Other comorbidities, such as lower-extremity vascular problems, also should be identified and managed, reminds Melendez.

Good nutrition is important; however, the American Medical Directors Association now recommends more liberal diets for diabetics in long-term care, versus restrictive therapeutic diets that can sometimes lead to dehydration, undernutrition and unintentional weight loss. While carbohydrate intake should be taken into consideration, “no concentrated sweets” or “no sugar” diets are no longer recommended.
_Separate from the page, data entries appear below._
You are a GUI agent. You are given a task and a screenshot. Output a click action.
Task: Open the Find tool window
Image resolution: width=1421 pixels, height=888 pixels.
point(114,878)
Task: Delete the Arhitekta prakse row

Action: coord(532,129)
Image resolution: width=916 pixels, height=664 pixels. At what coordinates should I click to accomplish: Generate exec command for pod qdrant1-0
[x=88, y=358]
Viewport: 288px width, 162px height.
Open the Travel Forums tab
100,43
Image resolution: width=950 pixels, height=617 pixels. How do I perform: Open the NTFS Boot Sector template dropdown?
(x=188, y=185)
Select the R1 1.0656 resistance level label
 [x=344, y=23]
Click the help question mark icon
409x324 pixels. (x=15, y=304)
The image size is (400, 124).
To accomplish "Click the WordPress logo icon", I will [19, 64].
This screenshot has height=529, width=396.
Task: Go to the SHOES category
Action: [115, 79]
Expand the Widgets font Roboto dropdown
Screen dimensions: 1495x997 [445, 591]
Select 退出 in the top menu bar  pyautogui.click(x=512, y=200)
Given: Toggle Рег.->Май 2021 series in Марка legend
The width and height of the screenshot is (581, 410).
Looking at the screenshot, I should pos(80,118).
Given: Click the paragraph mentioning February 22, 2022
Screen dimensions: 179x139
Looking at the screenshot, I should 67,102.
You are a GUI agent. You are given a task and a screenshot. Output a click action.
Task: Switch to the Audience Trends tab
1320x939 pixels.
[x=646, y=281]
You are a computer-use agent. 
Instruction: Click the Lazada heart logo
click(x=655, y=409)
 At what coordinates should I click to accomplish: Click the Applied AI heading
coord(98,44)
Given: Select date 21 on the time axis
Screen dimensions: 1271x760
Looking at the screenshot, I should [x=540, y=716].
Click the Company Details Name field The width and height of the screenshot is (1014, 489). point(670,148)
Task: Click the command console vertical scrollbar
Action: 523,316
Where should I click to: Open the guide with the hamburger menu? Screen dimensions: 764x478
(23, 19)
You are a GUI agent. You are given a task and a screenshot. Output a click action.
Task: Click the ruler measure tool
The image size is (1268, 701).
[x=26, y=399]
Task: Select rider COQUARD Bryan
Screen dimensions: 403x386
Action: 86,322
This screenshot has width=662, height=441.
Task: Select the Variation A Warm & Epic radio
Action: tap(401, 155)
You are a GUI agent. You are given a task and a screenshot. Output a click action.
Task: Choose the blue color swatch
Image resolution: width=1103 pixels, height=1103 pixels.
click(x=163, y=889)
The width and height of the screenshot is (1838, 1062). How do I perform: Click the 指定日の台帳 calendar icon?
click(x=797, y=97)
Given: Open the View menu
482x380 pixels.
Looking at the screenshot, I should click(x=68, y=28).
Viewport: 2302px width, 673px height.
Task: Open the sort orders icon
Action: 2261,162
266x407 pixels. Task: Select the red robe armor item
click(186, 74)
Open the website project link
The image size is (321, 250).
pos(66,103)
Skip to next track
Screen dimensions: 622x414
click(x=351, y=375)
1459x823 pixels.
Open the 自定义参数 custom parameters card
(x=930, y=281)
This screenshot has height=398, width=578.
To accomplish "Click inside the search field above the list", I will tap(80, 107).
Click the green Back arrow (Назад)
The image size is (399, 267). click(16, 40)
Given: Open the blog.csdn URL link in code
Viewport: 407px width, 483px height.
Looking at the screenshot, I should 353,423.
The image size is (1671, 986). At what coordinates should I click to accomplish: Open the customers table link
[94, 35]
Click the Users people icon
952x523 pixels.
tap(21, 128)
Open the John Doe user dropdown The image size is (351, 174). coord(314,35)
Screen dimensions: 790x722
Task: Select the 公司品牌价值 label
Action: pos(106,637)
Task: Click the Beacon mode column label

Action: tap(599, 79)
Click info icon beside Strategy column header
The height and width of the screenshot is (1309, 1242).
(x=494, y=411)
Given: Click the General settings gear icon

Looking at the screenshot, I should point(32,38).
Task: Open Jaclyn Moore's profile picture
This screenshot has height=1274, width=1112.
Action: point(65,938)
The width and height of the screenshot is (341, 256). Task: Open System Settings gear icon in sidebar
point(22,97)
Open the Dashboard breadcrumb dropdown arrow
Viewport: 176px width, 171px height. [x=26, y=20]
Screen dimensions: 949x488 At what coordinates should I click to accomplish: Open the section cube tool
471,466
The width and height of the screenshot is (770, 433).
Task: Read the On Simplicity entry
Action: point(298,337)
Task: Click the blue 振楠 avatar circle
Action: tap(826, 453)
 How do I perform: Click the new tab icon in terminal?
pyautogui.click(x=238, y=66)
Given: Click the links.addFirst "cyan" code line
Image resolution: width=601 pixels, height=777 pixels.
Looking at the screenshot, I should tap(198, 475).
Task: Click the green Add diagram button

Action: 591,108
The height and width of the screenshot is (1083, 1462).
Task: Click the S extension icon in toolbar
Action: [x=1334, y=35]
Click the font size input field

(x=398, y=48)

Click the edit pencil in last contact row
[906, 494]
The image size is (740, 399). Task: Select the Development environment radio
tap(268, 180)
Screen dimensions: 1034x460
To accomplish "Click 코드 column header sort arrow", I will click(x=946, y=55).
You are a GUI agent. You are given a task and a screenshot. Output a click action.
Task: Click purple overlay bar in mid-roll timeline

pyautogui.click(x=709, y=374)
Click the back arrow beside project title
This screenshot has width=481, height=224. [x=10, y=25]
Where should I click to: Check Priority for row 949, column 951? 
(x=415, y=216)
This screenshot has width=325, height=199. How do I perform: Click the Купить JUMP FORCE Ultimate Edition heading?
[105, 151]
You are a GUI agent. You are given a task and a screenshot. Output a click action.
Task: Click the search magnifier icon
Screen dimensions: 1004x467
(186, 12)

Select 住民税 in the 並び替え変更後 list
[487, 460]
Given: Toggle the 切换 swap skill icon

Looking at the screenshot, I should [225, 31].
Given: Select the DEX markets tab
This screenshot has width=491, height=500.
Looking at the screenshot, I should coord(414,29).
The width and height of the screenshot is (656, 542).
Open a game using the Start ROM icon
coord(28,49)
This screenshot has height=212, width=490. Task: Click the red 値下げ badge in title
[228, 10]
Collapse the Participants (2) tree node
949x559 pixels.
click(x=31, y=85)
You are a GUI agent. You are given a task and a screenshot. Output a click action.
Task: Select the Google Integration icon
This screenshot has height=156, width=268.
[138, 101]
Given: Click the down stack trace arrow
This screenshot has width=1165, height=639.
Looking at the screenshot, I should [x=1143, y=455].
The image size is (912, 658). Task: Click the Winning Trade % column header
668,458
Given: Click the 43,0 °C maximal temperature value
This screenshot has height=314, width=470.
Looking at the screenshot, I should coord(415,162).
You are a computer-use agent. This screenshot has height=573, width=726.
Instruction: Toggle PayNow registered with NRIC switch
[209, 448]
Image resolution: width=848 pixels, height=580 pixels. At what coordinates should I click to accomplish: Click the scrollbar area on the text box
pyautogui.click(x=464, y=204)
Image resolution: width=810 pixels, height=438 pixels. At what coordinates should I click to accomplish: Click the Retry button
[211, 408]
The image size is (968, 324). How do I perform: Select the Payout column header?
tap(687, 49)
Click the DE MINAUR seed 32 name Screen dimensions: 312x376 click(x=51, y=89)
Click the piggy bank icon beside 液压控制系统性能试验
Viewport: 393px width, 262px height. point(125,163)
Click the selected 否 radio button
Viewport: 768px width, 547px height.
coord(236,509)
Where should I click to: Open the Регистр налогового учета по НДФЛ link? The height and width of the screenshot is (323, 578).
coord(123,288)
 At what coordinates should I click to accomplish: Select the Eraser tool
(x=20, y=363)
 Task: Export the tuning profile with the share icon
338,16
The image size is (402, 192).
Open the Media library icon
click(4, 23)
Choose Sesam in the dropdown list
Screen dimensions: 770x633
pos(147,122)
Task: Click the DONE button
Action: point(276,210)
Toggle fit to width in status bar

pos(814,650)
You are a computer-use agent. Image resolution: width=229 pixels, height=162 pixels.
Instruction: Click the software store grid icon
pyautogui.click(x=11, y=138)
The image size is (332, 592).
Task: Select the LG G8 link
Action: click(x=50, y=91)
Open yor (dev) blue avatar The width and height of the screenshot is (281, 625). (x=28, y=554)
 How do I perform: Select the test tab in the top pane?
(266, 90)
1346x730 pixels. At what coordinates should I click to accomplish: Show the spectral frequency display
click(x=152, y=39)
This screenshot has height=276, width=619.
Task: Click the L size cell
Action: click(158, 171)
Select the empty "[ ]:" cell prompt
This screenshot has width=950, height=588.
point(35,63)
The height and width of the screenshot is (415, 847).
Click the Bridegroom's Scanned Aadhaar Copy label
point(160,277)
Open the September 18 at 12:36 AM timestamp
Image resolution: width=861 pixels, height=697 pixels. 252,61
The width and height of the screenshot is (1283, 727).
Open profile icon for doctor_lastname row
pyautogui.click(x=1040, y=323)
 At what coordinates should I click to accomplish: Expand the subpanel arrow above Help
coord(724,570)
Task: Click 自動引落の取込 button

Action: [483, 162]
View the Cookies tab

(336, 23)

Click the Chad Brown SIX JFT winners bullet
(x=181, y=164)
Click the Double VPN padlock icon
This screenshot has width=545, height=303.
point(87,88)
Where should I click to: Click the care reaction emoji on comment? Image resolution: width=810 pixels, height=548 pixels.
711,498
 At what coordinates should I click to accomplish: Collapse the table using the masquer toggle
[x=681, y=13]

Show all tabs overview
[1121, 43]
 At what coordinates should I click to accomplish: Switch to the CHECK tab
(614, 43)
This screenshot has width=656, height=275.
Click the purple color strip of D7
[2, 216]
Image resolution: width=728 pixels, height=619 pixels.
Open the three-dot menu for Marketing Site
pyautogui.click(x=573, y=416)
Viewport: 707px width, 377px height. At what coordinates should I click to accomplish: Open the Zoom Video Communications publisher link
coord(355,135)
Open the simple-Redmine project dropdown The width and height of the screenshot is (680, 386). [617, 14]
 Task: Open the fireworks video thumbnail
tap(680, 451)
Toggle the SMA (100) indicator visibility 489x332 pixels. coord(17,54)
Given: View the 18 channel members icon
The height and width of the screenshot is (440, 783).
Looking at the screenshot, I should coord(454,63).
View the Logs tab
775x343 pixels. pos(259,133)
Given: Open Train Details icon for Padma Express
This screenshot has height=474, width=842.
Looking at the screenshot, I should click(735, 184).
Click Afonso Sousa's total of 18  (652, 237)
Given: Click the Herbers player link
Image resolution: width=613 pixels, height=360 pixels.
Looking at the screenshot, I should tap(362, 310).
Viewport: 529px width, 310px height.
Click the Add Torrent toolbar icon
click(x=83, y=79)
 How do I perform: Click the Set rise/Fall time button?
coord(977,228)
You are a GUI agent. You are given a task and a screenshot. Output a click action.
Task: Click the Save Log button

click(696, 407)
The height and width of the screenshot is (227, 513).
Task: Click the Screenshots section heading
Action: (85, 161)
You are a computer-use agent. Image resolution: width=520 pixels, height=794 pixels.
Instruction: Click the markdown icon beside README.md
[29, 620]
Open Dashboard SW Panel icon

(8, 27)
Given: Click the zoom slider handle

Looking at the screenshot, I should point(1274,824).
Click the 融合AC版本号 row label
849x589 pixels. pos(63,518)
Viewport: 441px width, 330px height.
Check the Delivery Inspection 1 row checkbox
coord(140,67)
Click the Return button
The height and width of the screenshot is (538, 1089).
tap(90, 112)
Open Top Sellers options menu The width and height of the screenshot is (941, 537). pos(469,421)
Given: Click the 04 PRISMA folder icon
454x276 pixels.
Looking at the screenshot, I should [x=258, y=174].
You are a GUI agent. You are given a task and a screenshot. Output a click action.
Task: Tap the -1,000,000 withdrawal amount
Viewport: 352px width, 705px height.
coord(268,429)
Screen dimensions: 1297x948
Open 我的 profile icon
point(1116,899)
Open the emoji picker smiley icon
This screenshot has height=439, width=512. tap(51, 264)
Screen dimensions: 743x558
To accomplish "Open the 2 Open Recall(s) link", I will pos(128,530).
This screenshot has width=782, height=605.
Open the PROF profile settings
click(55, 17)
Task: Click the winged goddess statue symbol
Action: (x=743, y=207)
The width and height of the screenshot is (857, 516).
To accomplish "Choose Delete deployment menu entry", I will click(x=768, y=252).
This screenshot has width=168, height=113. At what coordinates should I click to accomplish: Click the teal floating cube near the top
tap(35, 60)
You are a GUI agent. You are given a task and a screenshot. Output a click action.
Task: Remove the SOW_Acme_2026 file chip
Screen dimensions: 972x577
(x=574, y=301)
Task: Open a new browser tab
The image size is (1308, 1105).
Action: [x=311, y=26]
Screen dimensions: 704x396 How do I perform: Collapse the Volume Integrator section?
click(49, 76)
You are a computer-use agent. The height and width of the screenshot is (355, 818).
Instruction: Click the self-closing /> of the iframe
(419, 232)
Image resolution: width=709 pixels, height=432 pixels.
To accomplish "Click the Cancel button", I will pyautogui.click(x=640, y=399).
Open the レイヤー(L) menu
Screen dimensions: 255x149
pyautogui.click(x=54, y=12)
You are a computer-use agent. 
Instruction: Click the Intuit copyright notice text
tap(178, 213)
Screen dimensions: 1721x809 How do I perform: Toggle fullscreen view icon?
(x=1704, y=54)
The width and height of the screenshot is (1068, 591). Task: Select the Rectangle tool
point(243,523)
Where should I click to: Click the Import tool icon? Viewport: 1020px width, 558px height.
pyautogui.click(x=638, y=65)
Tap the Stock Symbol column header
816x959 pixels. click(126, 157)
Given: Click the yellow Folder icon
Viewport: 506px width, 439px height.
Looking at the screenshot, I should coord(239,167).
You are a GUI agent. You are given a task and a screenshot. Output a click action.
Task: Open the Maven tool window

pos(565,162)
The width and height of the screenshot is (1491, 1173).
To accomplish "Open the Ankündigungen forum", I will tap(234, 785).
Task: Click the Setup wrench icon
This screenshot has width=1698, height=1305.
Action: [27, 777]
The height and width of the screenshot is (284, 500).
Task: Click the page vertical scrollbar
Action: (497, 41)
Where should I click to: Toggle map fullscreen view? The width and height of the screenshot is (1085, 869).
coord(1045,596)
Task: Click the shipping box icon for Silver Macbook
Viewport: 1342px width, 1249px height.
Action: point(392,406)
A consistent carbohydrate meal plan that allows for a wide variety of food choices may be more beneficial for both nutritional needs and glycemic control in those with type 1 diabetes or type 2 diabetes on mealtime insulin, the ADA noted in its February 2016 position statement, “Management of Diabetes in Long-term Care and Skilled Nursing Facilities.”

Last, but not least, caregivers should not overlook the importance of proper footcare. This includes conducting full foot inspections daily and any time a resident’s shoes are removed, and ensuring that residents only wear properly fitted shoes and socks that aren’t too tight or trap moisture.

“Wearing bad or tight shoes, having unkempt nails or walking barefoot are sure ways to risk developing an ulcer,” says Johannsson.